Sunan Bonang belajar agama dari pesantren ayahnya di Ampel Denta. Setelah cukup
dewasa, ia berkelana untuk berdakwah di berbagai pelosok Pulau Jawa. Mula-mula
ia berdakwah di Kediri, yang mayoritas masyarakatnya beragama Hindu. Di sana ia
mendirikan Masjid Sangkal Daha.
Ia
kemudian menetap di Bonang -desa kecil di Lasem, Jawa Tengah -sekitar 15
kilometer timur kota Rembang. Di desa itu ia membangun tempat pesujudan/zawiyah
sekaligus pesantren yang kini dikenal dengan nama Watu Layar. Ia kemudian
dikenal pula sebagai imam resmi pertama Kesultanan Demak, dan bahkan sempat
menjadi panglima tertinggi. Meskipun demikian, Sunan Bonang tak pernah
menghentikan kebiasaannya untuk berkelana ke daerah-daerah yang sangat sulit. Ia
acap berkunjung ke daerah-daerah terpencil di Tuban, Pati, Madura maupun Pulau
Bawean. Di Pulau inilah, pada 1525 M ia meninggal. Jenazahnya dimakamkan di
Tuban, di sebelah barat Masjid Agung, setelah sempat diperebutkan oleh
masyarakat Bawean dan Tuban.
Tak seperti Sunan Giri yang lugas dalam fikih,
ajaran Sunan Bonang memadukan ajaran ahlussunnah bergaya tasawuf dan garis
salaf ortodoks. Ia menguasai ilmu fikih, usuludin, tasawuf, seni, sastra dan
arsitektur. Masyarakat juga mengenal Sunan Bonang sebagai seorang yang piawai
mencari sumber air di tempat-tempat gersang.
Ajaran Sunan Bonang berintikan pada filsafat 'cinta'('isyq). Sangat mirip dengan kecenderungan Jalalludin Rumi. Menurut Bonang, cinta sama dengan iman, pengetahuan intuitif (makrifat) dan kepatuhan kepada Allah SWT atau haq al yaqqin. Ajaran tersebut disampaikannya secara populer melalui media kesenian yang disukai masyarakat. Dalam hal ini, Sunan Bonang bahu-membahu dengan murid utamanya, Sunan Kalijaga.

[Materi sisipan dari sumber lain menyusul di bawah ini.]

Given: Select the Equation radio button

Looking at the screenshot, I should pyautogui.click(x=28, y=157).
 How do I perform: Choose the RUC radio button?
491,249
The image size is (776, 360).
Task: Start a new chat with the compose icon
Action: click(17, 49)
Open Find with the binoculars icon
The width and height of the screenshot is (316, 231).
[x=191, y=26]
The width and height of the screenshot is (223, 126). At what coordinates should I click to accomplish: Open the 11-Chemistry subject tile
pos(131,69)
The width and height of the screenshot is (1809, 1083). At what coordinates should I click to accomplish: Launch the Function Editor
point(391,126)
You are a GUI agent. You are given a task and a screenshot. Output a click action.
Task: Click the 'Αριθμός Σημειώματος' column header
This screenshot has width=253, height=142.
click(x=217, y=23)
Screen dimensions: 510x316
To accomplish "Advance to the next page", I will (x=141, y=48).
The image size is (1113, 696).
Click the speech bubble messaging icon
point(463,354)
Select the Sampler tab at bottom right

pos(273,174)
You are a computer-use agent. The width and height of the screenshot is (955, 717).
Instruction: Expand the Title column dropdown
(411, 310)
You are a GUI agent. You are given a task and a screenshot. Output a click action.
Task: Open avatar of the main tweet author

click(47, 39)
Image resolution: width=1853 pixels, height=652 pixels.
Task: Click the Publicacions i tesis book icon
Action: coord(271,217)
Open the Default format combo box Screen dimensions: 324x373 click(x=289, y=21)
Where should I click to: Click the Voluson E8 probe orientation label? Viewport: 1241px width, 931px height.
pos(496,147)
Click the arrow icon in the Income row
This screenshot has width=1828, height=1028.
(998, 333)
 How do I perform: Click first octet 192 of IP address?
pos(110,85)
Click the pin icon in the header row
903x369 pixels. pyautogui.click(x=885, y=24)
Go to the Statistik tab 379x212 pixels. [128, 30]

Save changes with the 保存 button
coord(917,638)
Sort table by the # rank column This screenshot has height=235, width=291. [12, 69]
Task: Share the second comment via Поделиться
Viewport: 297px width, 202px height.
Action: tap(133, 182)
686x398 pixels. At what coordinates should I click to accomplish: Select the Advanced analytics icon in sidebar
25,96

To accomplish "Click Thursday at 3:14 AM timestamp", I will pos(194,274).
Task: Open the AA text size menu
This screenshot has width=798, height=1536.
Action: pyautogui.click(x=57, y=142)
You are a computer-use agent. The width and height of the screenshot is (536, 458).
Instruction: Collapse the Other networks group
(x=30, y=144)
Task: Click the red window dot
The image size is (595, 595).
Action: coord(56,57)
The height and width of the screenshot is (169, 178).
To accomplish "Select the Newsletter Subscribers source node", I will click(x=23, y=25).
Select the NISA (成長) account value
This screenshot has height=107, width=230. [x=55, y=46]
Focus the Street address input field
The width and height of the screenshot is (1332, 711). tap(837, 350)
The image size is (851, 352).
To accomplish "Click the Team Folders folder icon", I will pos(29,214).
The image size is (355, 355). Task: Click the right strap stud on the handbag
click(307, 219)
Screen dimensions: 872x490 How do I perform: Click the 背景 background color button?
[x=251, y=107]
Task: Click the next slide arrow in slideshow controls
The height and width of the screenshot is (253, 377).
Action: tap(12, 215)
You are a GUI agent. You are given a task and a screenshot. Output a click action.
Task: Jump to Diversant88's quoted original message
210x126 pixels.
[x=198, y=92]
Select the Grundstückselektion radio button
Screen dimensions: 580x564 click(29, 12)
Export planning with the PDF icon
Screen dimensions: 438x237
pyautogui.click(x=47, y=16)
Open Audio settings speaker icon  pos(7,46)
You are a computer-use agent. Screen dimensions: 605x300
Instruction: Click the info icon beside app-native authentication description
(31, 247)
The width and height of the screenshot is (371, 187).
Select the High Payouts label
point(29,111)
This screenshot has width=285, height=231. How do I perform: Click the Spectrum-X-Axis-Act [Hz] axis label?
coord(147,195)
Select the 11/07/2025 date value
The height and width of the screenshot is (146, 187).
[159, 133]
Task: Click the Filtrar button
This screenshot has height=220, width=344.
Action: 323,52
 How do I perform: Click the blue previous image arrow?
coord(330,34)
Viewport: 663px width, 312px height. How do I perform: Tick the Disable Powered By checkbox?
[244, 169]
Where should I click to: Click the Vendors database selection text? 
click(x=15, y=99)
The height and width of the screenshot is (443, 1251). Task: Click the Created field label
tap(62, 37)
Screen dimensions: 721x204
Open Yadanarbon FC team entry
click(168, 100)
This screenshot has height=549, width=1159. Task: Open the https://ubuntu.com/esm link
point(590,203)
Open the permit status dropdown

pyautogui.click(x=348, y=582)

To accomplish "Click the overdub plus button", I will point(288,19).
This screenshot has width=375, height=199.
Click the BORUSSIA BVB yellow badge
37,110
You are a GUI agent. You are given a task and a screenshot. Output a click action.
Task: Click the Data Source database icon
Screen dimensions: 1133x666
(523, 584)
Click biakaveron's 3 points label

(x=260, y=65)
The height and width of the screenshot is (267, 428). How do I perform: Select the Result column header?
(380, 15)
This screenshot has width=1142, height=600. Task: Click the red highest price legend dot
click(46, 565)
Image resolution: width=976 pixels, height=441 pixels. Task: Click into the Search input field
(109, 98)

Sunan Bonang banyak menggubah sastra
berbentuk suluk atau tembang tamsil. Antara lain Suluk
Wijil yang dipengaruhi kitab Al Shidiq karya Abu Sa'id Al Khayr. Suluknya
banyak menggunakan tamsil cermin, bangau atau burung laut. Sebuah pendekatan
yang juga digunakan oleh Ibnu Arabi, Fariduddin Attar, Rumi serta Hamzah
Fansuri. Sunan
Bonang juga menggubah tembang Tamba Ati (dari bahasa Jawa, berarti penyembuh
jiwa) yang kini masih sering dinyanyikan orang.
Sunan
Bonang juga menggubah gamelan Jawa yang saat itu kental dengan estetika Hindu,
dengan memberi nuansa baru. Dialah yang menjadi kreator gamelan Jawa seperti
sekarang, dengan menambahkan instrumen bonang. Gubahannya ketika itu memiliki
nuansa dzikir yang mendorong kecintaan pada kehidupan transedental (alam
malakut). Tembang "Tombo Ati" adalah salah satu karya Sunan Bonang.
Dalam
pentas pewayangan, Sunan Bonang adalah dalang yang piawai membius penontonnya.
Kegemarannya adalah menggubah lakon dan memasukkan tafsir-tafsir khas Islam.
Kisah perseteruan Pandawa-Kurawa. Kisah perseteruan Pandawa-Kurawa ditafsirkan
Sunan Bonang sebagai peperangan antara nafi (peniadaan) dan ‘isbah (peneguhan).
Beliau juga menulis sebuah kitab
yang berisikan tentang Ilmu Tasawwuf berjudul Tanbihul Ghofilin. Kitab setebal
234 hlmn ini sudah sangat populer dikalangan para santri.